1. C Yimin et al., Sexual coercion among adolescent women seeking abortion in China, Journal of Adolescent Health, 2003, 31(6):482-486.


HIV is the leading cause of mortality among women in South Africa, according to an analysis of a random sample of death certificates from 1997 to 2001.1 Using international guidelines to classify diseases, Statistics South Africa found that overall, HIV infection accounted for the highest proportion of female deaths (9%). "Ill-defined" causes and cerebrovascular disease each caused 8% of deaths, and influenza and pneumonia, tuberculosis and nonischemic heart disease each accounted for 7%. Other conditions--for example, breast cancer, perinatal disorders and anemia--each accounted for 1-6% of female deaths. Women aged 15-39 and black women were the groups most likely to die of HIV infection (21-23% and 14%, respectively), whereas women aged 50 or older and white women were the least likely (1% for each). By comparison, men most commonly died of "unspecified unnatural" causes, such as suicide, drowning or road injuries (16%), and they were less likely than women to die because of HIV (7%).

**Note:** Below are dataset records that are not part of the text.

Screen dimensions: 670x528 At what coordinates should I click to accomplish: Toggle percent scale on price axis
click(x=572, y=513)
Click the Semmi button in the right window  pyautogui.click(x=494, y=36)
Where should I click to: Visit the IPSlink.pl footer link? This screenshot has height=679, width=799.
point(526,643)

1. Statistics South Africa (Stats SA), Causes of Death in South Africa 1997-2001: Advance Release of Recorded Causes of Death, Pretoria, South Africa: Stats SA, 2002.

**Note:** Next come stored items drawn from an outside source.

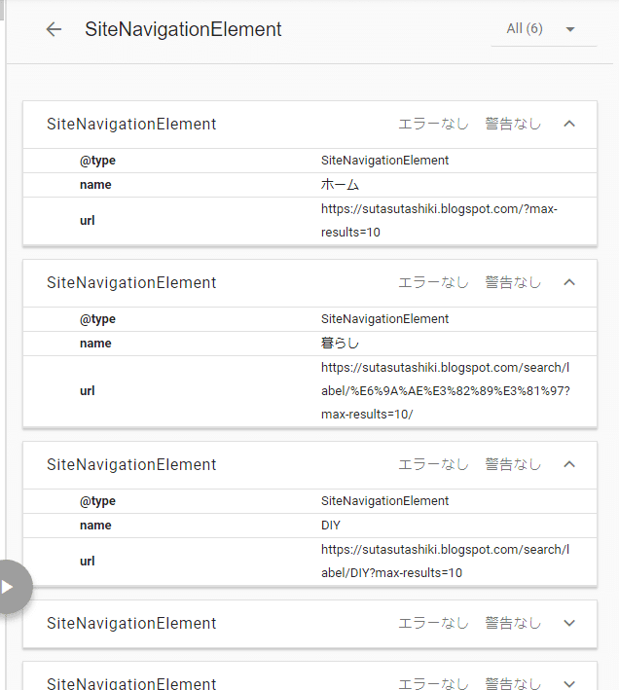
Task: Expand the fourth SiteNavigationElement card
Action: point(569,623)
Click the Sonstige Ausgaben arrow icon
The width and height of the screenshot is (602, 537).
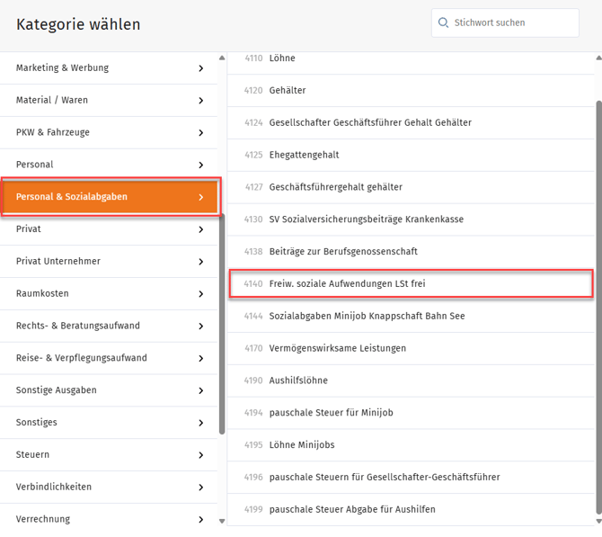pyautogui.click(x=200, y=391)
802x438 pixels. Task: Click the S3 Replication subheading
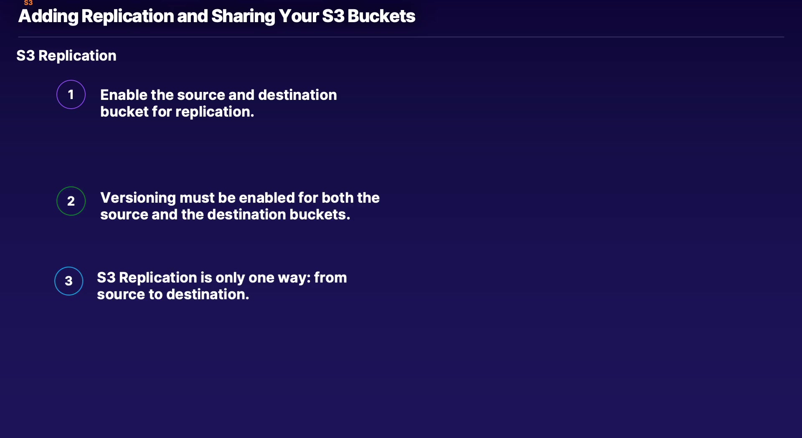[x=66, y=56]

• According to United Nations Population Fund (UNFPA) estimates, 150,000 pregnant women will be displaced or seriously affected by the war in Iraq, and more than 20,000 will require emergency medical care, such as cesarean delivery, for high-risk pregnancies. Noting that the maternal mortality rate in Iraq is already much higher than that in developed countries--370 vs. 21 per 100,000 live births--and that 130 infants die for every 1,000 born alive, UNFPA urged relief efforts to "ensure that the needs of Iraqi women are fully addressed." [McDermott A, Iraq's female health crisis, Mar. 29, 2003, <http://news.bbc. co.uk/1/hi/ health/2896945.stm>, accessed Apr. 14, 2003.]

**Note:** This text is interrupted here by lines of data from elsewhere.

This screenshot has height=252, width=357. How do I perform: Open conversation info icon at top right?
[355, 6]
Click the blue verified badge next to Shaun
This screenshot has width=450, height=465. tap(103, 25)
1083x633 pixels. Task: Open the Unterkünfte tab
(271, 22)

• Access to cesarean sections is not improving in Sub-Saharan Africa, according to an analysis of Demographic and Health Surveys from countries where two such surveys were conducted in the 1990s. The proportion of live singletons delivered by cesarean section generally decreased during the decade and remained lower than 5% in all countries studied except Kenya; the proportion of single births occurring in health facilities also decreased in most countries. The analysts attribute these trends to "the lack of progress of Safe Motherhood programmes in a region where maternal mortality is extremely high." [Buekens P, Curtis S and Alayón S, Demographic and Health Surveys: caesarean section rates in Sub-Saharan Africa, British Medical Journal, 2003, 326(7381):136.]

• Childhood mortality is declining in Nepal: Between 1980 and 2000, the mortality rate among infants younger than one decreased by one-third--from 114 to 76 deaths per 1,000 births--and that among children younger than five decreased by nearly one-half--from 200 to 110 per 1,000. Contributing factors include a 900% increase in the proportion of 12-23-month-old children who were vaccinated against diphtheria, pertussis and tetanus (from 8% to 80%) and a 27% reduction in the total fertility rate (from 6.4 to 4.7). [U.S. Agency for International Development (USAID), USAID Country Health Statistical Report: Nepal, March 2003, Washington, DC: USAID, 2003.]